Яся уже поняла все про «всосторонность», она тайком пишет коротенькие эссе — про человека, который приручил чайку и научил ее говорить, про чудака, который ночует на раскаленных за день жестяных крышах, про тайны троллейбусных депо, про крохотных человечков, живущих в саксофоне у уличного музыканта — все это слишком трогательно, чтобы такое публиковать, да и как она сунется в журналы, с ее фамилией? Кроме того, ее писанина совершенно не всесторонна и даже не всестороння.
Однажды она идет с факультета и замечает: улицы города вымерли. Она сворачивает в один переулок, не встречает там никакого движения — нет ни людей, ни машин; сворачивает в другой, оказывается на Маркса, выбирается по ней в мощенный рукав, вьющийся по дворам в сторону проспекта, протискивается мимо открытых гаражей с брошенными полуразобранными «Жигулями» и «Волгами», мимо веранд кафе с остывающими чашками нетронутого кофе, и оказывается на шестиполосной проезжей части, на поблескивающем солнцем асфальте, среди исправно работающих светофоров, которым некого останавливать, ибо нет ни пешеходов, ни даже велосипедистов.
Она беспечно бредет в сторону вокзала по разделительной полосе, воображая, что на город упала нейтронная бомба, и внезапно обнаруживает перед собой три ряда ОМОНа в черных шлемах с жестяными щитами, с дубинками наизготовку. Бойцы молчат и не шевелятся, как почетный караул. И лишь рации, включенные на полную мощность, оглашают окрестности каркающими командами, из которых следует, что сейчас то ли ОМОН пойдет в атаку, то ли, напротив, атака пойдет на ОМОН.

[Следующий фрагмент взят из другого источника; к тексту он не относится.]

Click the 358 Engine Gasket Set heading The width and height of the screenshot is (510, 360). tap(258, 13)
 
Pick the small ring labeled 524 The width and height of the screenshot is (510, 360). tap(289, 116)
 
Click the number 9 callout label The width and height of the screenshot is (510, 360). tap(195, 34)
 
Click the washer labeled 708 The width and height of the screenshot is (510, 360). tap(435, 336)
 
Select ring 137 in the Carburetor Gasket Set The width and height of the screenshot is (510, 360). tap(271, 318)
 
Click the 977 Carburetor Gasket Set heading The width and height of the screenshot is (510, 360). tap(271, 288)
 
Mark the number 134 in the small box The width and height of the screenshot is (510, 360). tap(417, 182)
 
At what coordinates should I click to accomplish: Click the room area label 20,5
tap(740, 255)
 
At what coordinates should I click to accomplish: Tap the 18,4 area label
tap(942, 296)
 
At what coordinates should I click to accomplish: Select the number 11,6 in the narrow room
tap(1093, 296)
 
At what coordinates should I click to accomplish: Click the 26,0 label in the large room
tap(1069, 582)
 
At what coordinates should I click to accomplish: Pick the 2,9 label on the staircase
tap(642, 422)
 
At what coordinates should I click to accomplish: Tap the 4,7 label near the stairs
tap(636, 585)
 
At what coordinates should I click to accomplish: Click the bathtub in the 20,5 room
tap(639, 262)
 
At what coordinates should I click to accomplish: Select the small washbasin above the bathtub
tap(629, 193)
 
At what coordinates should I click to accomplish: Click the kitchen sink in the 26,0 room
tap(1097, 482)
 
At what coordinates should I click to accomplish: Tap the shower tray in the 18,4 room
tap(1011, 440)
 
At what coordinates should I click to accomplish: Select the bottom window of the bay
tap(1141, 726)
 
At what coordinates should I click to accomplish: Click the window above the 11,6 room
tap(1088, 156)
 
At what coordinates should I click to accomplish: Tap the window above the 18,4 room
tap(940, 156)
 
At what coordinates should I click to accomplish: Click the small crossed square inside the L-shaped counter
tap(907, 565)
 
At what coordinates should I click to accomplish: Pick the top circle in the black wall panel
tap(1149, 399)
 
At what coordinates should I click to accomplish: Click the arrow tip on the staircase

И тогда Яся разворачивается и изо всех сил бежит обратно к той арочке, через которую протиснулась на проспект, и видит, что тут, у арочки, двойное оцепление из людей в кожаных куртках с озабоченными лицами — настолько озабоченными, что к ним страшно даже близко подходить, и улица напротив перекрыта грузовиком, по сторонам от которого выстроился спецназ в черной униформе. И дальше она слышит рев, идущий снизу, от земли, от начавшего вдруг дрожать асфальта, и видит, что с другой стороны приближается людское море, толпа, в которой каждый явно кричит свое, издали производит гул, который сливается в одно сплошное «а-а-а-а!», и это «а-а-а!» становится громче и страшней при виде рядов ОМОНа. И когда она явственно понимает, что ей совершенно некуда бежать, что она надежно зажата и законопачена между двумя ненавидящими друг друга силами, ОМОН получает команду наступать.